Fumihiro Kodama, MD1,2, Marion Skalweit, MD, PhD1,2, Christopher Burant, PhD1,2, Amy Hirsch, PharmD1,2 1Louis Stokes Cleveland Department of Veterans Affairs Medical Center (LSCDVAMC), Cleveland, OH, 2Case Western Reserve University, Cleveland, OH
 
ABSTRACT
 
Background:
As cardiovascular disease is increasingly recognized as an important cause of morbidity and mortality among HIV-infected patents, management of non-HIV chronic diseases including hypertension, diabetes mellitus, and dyslipidemia, is also becoming more important among aging HIV-infected population. Although adherence to ART has been studied extensively, adherence to non-ART medications has not.

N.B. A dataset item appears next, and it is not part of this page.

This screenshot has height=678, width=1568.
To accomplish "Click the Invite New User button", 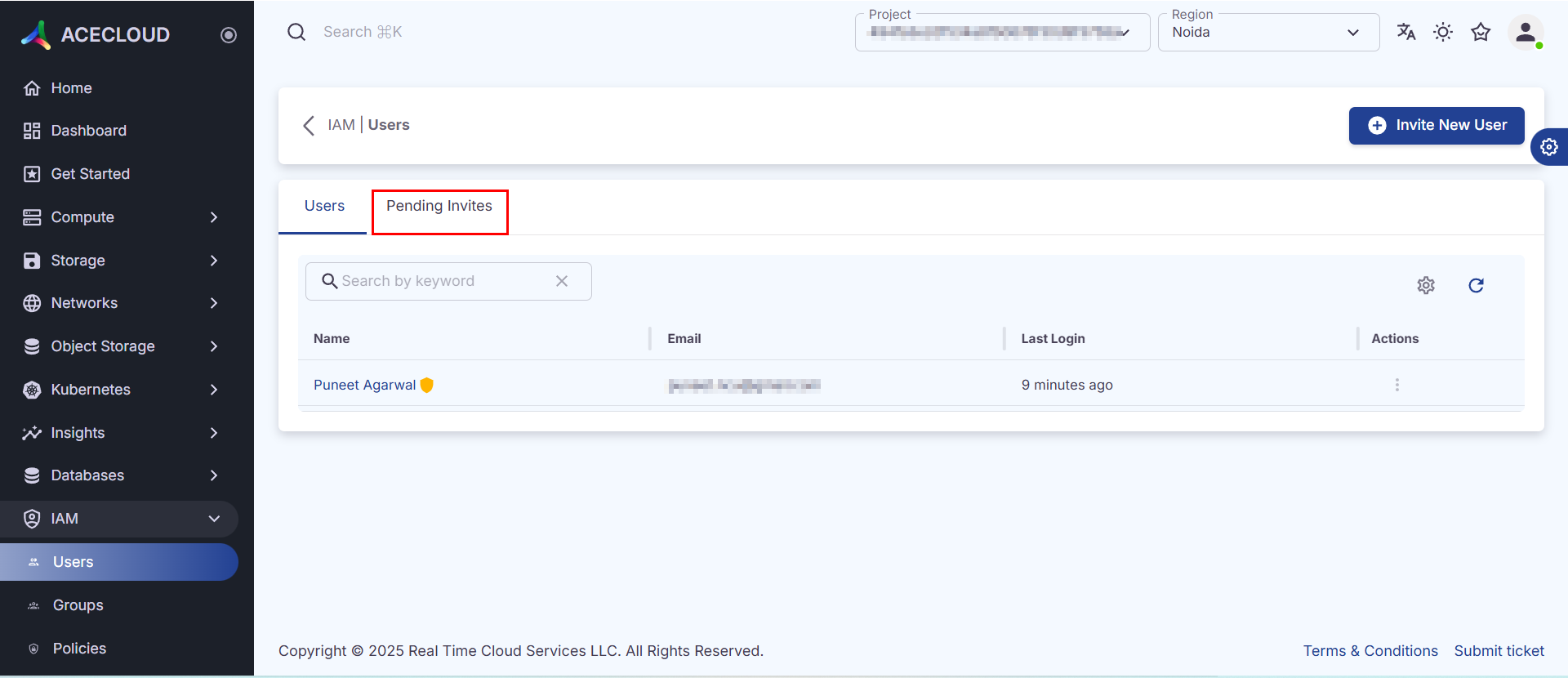I will (1436, 125).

We compared adherence to antiretroviral therapy (ART) and non-ART medications among HIV-infected patients in a VA (Veterans Affairs) HIV clinic.
 
Methods: A retrospective chart review was conducted on a cohort of HIV-infected patients followed in the HIV clinic at LSCDVAMC, prescribed both ART and non-ART medications for more than 365 days continuously by ID clinic provider between 1/1/2011 and 12/31/2012. Measures of medication adherence, calculated by proportion of days covered (PDC) based on prescription date and days of medication supply, were compared between ART and non-ART medications.
 
Results: Total 458 ART and 667 non-ART medications were included from 171 patients (162 men and 9 women, mean age 54.6). A paired-samples t-test comparing means of ART and non-ART medications of each patient showed a significant difference in PDC of ART (mean 85.8, SD 17.8) and PDC of non-ART medications (mean 77.0, SD 18.0), conditions; t (170), p < 0.001. Mean difference of 8.8% in PDC suggests non-ART medications covered 32.1 days less than ART in 365-days observation period.
 
Age, medication copayment exemption status, history of depression, substance abuse, alcohol abuse were not correlated with difference in PDC of non-HIV medications and ART by multiple linear regression.
 
Mean PDC of major non-ART medications are; multivitamin 75.6% (n=57), lisinopril 85.8% (n=46), hydrochlorothiazide 89.5% (n=38), omeprazole 74.3% (n=31), pravastatin 80.6% (n=23), citalopram 76.2% (n=19), and hydrochlorothiazide/lisinopril 85.4% (n=19).
 
Conclusions: PDC of non-ART medications was lower than PDC of ART in a HIV clinic in VA by 8.8%. Patients who are otherwise adherent to their ART are less adherent with their non-ART medications. Interventions to improve medication adherence should also include non-ART medications in addition to ART.